In reality, these were not problems created by having 50 state standards. They were problems that have always existed, and in many regards still exist. To be honest, these problems are relatively minor in the grand scheme of things. I mean, would you go through all of the effort that the Common Core designers went through just to improve transparency across states? I wouldn’t, especially when we have the National Assessment of Educational progress, known as the nation’s report card, which already allows us to compare one state to another. The most valid reason to support the Common Core comes from the thought that these standards could improve student achievement for all students. This is where the supporters for Common Core were misguided. This is where the logic for Common Core falters, and this is what brings me to my second point: that Common Core will not improve educational outcomes for students.

Common Core Will Not Improve Educational Outcomes

Let me ask: How might a system of new standards improve educational outcomes for all students? As far as I can tell, there are three options:

  • The standards could better align the curriculum.
  • The standards could be more rigorous.
  • Or, the standards could create a broader platform for collaboration.

Let’s examine each of these.

The standards could better align the curriculum

Remember, states have already developed standards and aligned curricula. We’d have to believe that the Common Core has somehow come up with a better way to do these things—that they have discovered the special sauce or that the designers have figured out the right progression of learning. Something tells me that is not the case. While the quality of education research is improving, there is simply not enough evidence to know if we should teach fractions in third grade or fourth, or whether we should introduce money in kindergarten or first grade. I recently sat on a committee to rewrite Missouri’s state standards. I can tell you, while the process is informed by research, it often comes down to educated guessing. The individuals making these guesses are indeed educated, but in the end, many of these decisions are completely subjective.
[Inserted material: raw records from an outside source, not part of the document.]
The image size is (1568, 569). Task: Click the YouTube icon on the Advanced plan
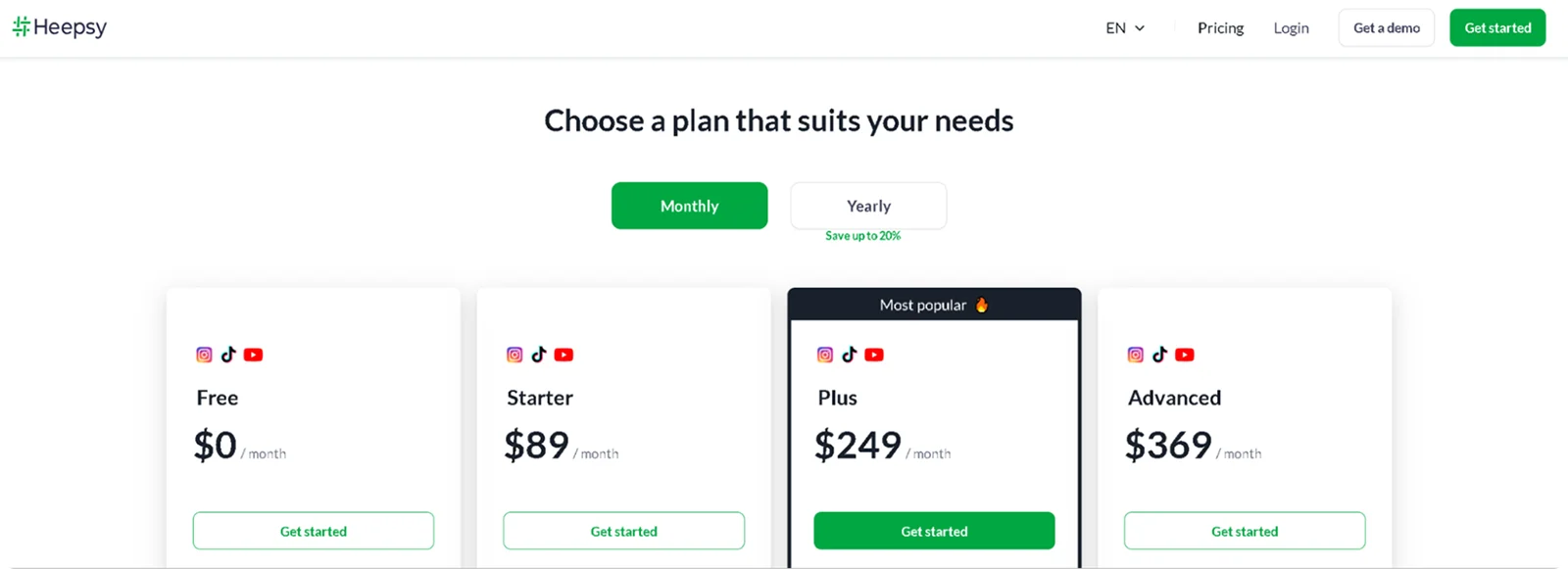point(1185,355)
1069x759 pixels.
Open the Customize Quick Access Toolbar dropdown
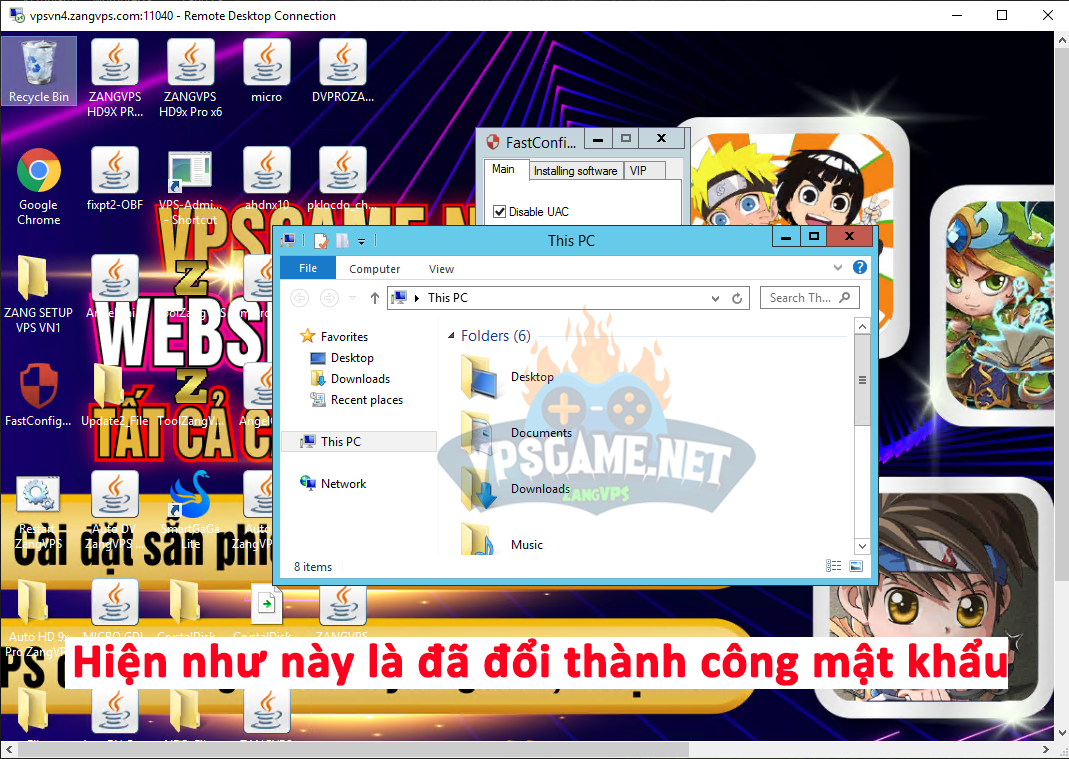[362, 241]
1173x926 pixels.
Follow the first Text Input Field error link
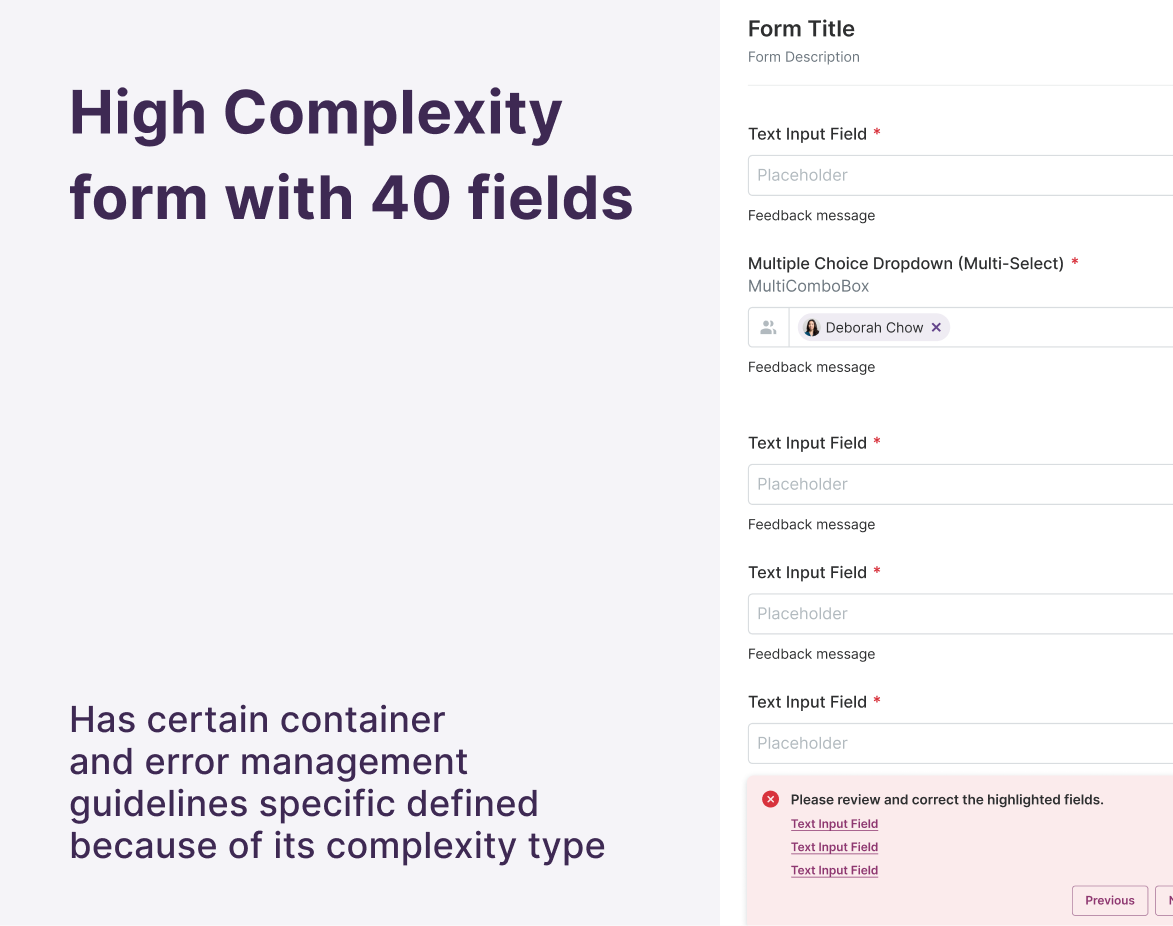(834, 824)
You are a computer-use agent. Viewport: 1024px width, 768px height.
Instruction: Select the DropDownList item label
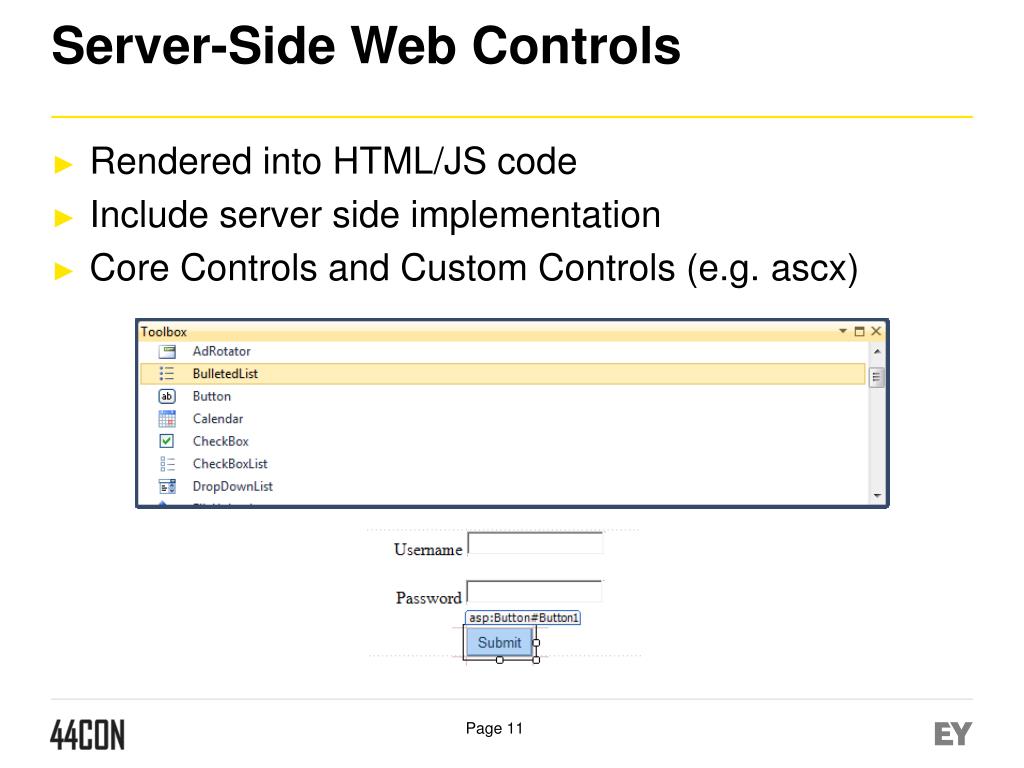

So what is the second option?

The standards could be simply be more rigorous

They could raise the level of expectations for students. After all, students rise to the level of expectation, don’t they? If this were true, we would expect students in states that previously had rigorous standards to perform better than students in states with weaker standards. In a study for the Brookings Institution, Tom Loveless examined this very issue. He found no relationship between the rigor of state standards and student performance on the NAEP. None. Another thing to consider is that ratings of the Common Core Standards by the Fordham Foundation, a group that has been very supportive of the effort, do not place Common Core at the top of the standards list. They are among the best according to Fordham, but in Math and Language arts, other standards were rated higher. If we believe that rigor or the quality of standards matter, then it puzzles me why supporters of national standards would be so willing to go to bat for Common Core. Why not simply adopt the superior Massachusetts standards?

The Common Core will not improve student achievement by better aligning curriculum, nor can we improve student learning simply by being more rigorous. What’s left?
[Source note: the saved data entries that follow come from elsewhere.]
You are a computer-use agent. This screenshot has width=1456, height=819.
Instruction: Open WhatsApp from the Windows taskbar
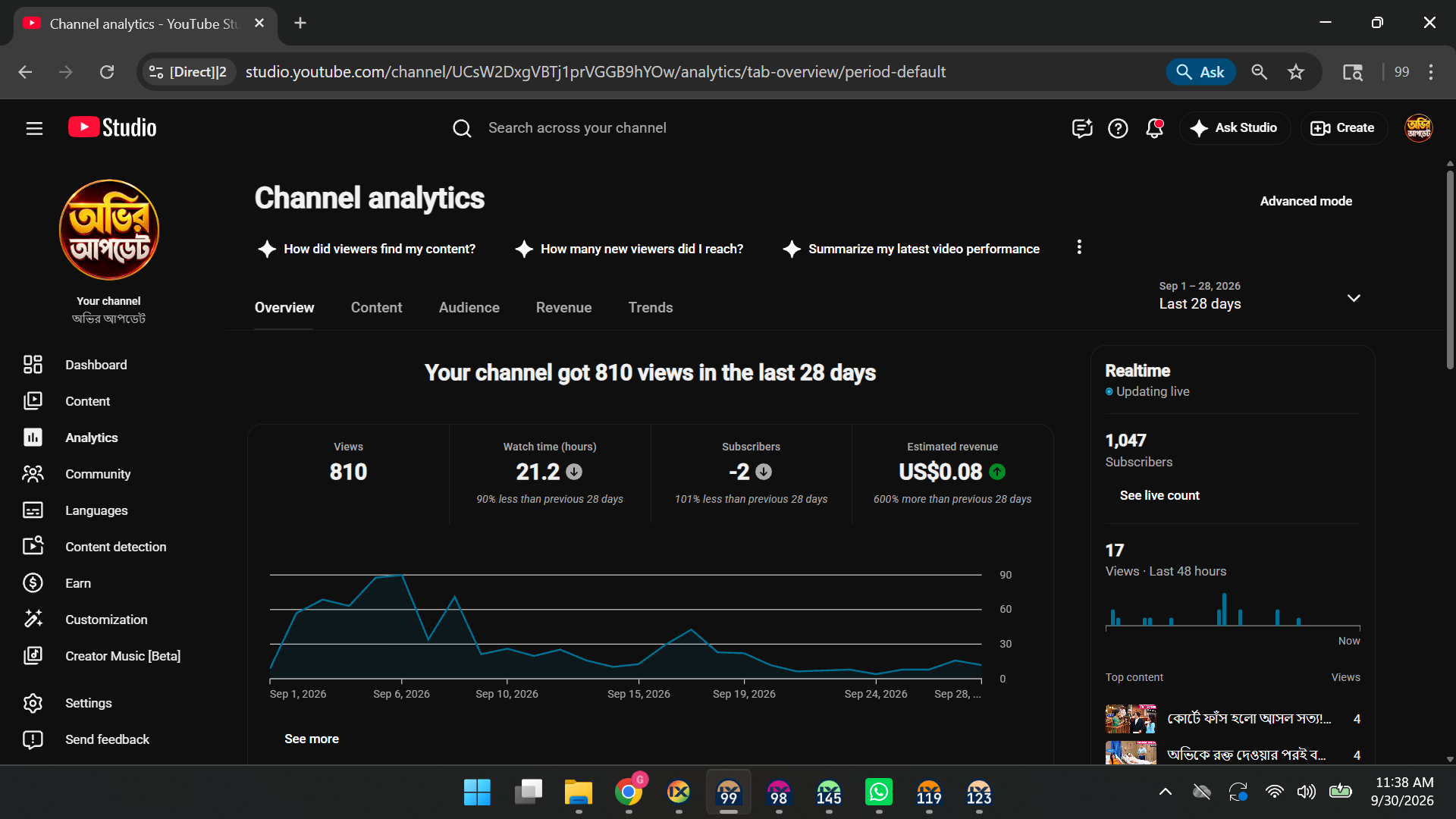(879, 792)
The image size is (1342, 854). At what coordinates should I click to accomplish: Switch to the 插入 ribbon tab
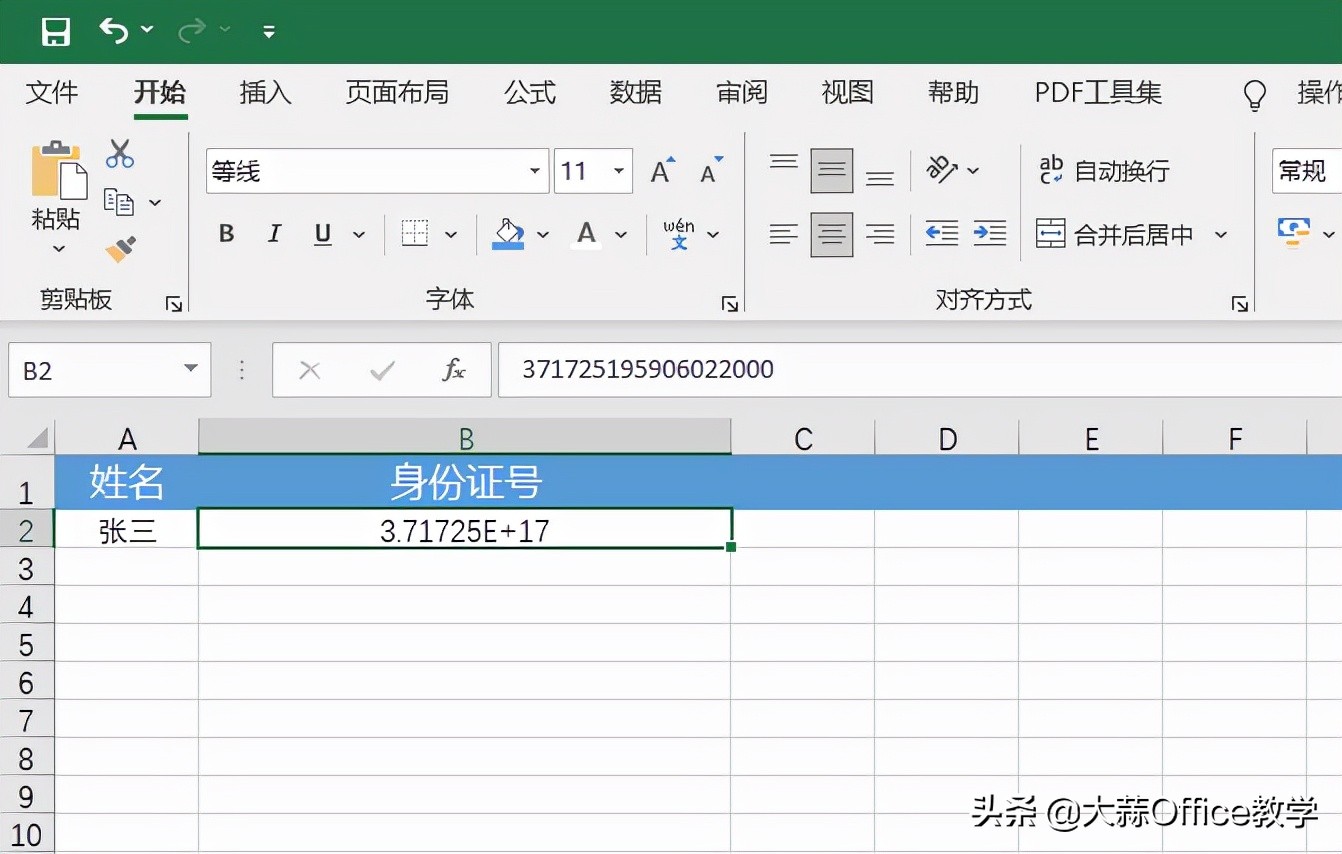pyautogui.click(x=265, y=93)
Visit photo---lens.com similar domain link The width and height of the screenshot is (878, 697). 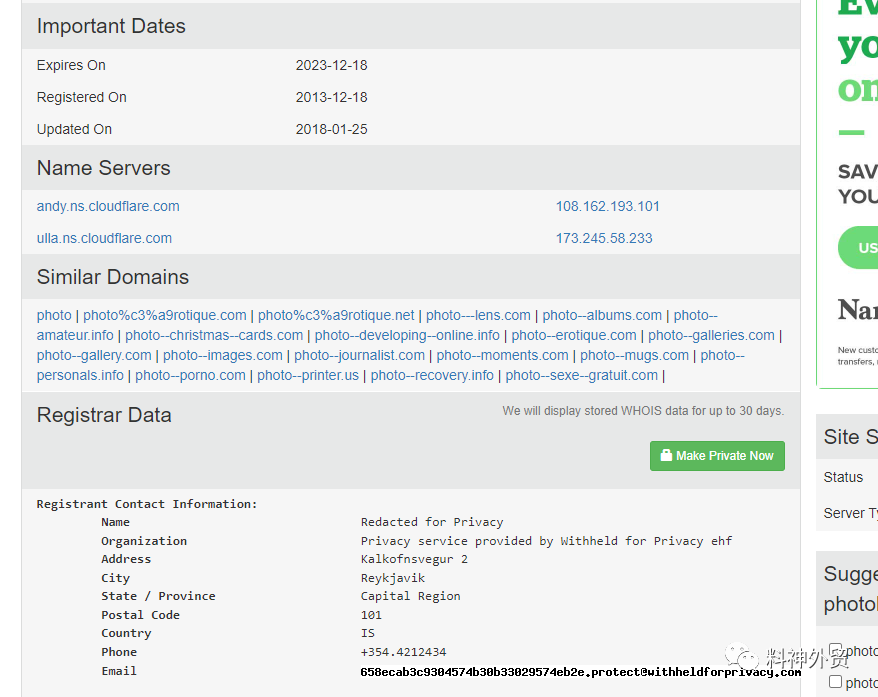click(x=478, y=315)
A system of national standards could create a broader platform for collaboration

Before Common Core, textbook companies often designed curricula for more populous states like California and Texas. As a result, states found it difficult to get textbooks that aligned with their individual standards. Common Core helps alleviate this problem. Moreover, it allows teachers throughout the country to collaborate on lessons related to the standards. While this sounds great, planning on a substantial benefit from collaboration is misguided. If it were true that more opportunities for collaboration led to success, then we would expect to see more populous states—those that drive textbook production—to have an advantage. Not only would they have textbooks tailored to their curricula, but with a larger number of teachers, they would have greater opportunities for collaboration. Yet, we don’t see a California or Texas advantage.

In the face of the evidence, there is simply no logical model that can explain how a set of standards that simply tells teachers what to teach will improve student learning. At least not today.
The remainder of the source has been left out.